Friday, December 11, 2009
While going about my usual evil and UnAmerican afternoon activities of eating pizza and reading various news sites, I was struck with the thought that - while it would result in, or rather need to arise from further structuring and monitoring of the internets - it'd be really nice if i sat down at a computer and said 'i am 22 years old' and it said 'ok, we'll stop asking you now.'
I've been an internet denizen (its a little different from being a user) for as long as makes no difference to being my whole sapience and I can not think of a single instance in which my age was an actual barrier or even a deciding factor of what content I did or did not absorb - barring of course various jokes I was too in-experienced to get or sexual acts I thought just yucky rather than an acquired taste. And yet whenever I watch a trailer for a game or a movie, I'm told first how old I should be before I should continue to watch - that is to say a big colored thing comes up and says 'if you're not a certain age you should not continue to sit there watching this video you clearly decided to watch anyway.' Some sites still hold onto the annoying practice of asking a user's age before letting them partake of their content, despite the obvious loophole in this practice (that it can easily be subverted by anyone with the most rudimentary arithmetical skills.) Frankly, I'm tired of proving that I am who I am and that I'm old enough to look at boobs and guns, and I'd like some way to stop having to repeat the procedure.

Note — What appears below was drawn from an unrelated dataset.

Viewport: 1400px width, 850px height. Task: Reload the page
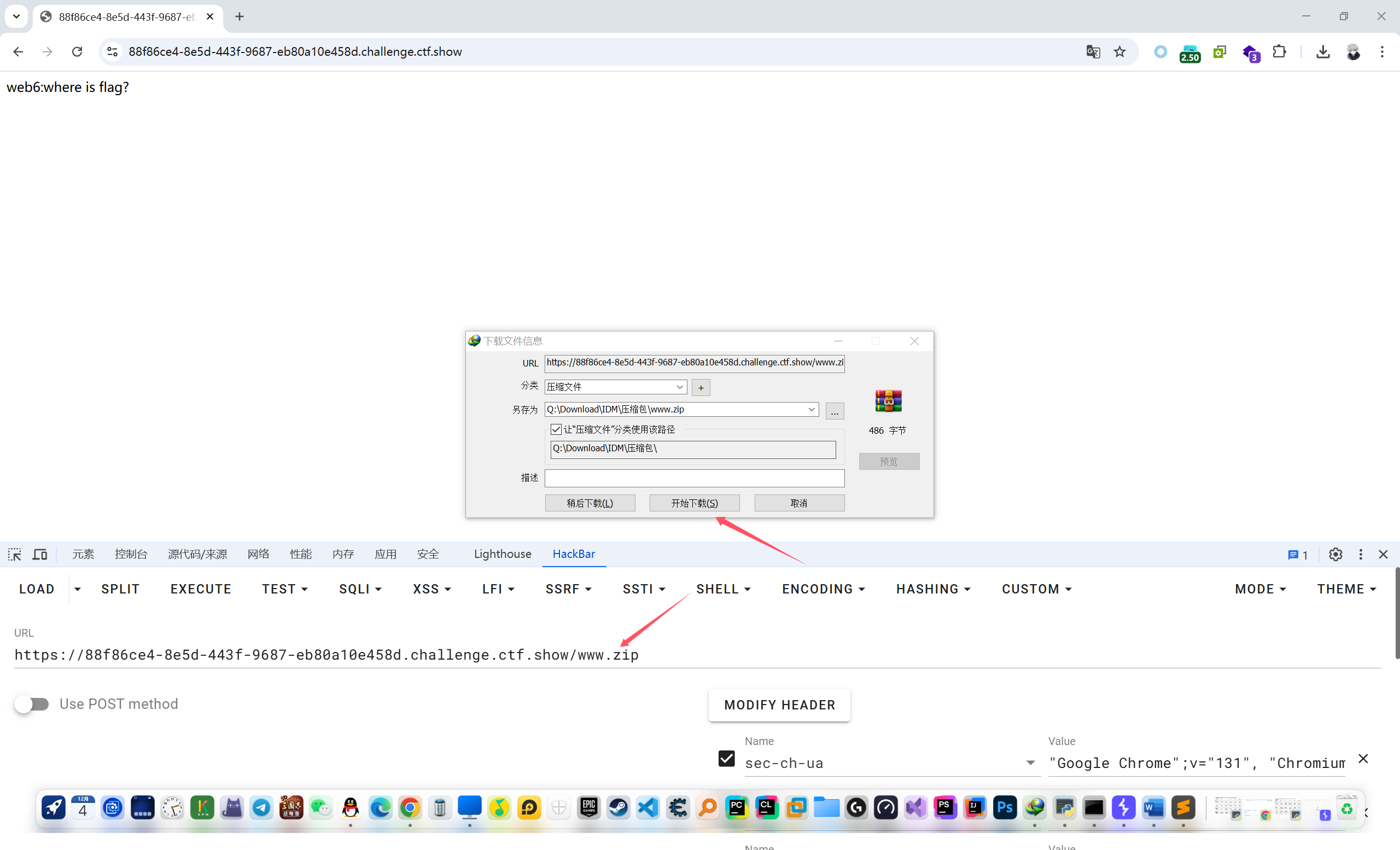[x=77, y=52]
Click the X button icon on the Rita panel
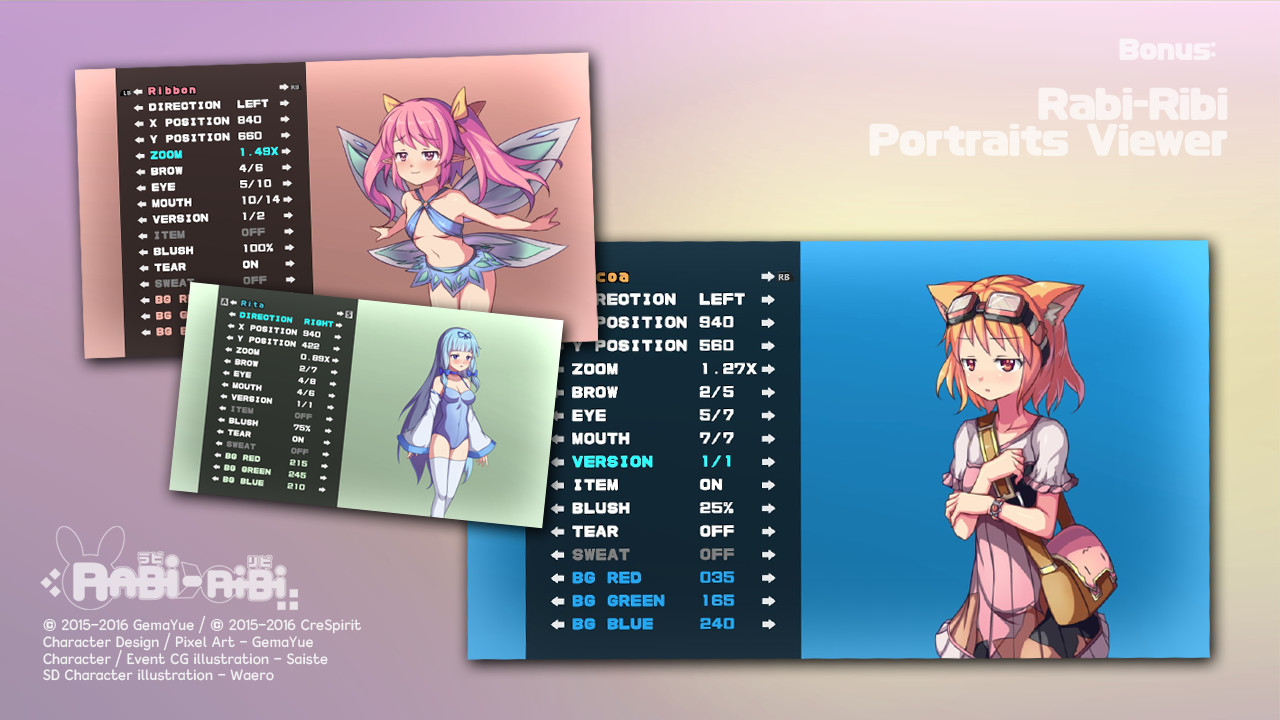The width and height of the screenshot is (1280, 720). [349, 313]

I feel somewhat ill at ease over this. As I said above proving my identity would of course require my identity to be known and recorded, then somehow tethered to my specific workstation. To forgo anonymity and security for ease and convenience is to turn against what I have held right and proper for most all of my 'adult' life. "If you can't take it apart, you don't own it." has always been a creed i could relate to and rely on. But more and more I've been looking to warranties for repairs and wishing for someone else to create a system to manage my data and information for me.
I wonder if I'm just getting lazy, or if my desire for 'better' user interfaces is simply an organic response to a more complex and harder to manage set of online identities and personal data. I'm not sure what implications might arise from my desire to have an easier time of viewing guns and boobs, but I have a feeling such regulation and identification is probably inevitable.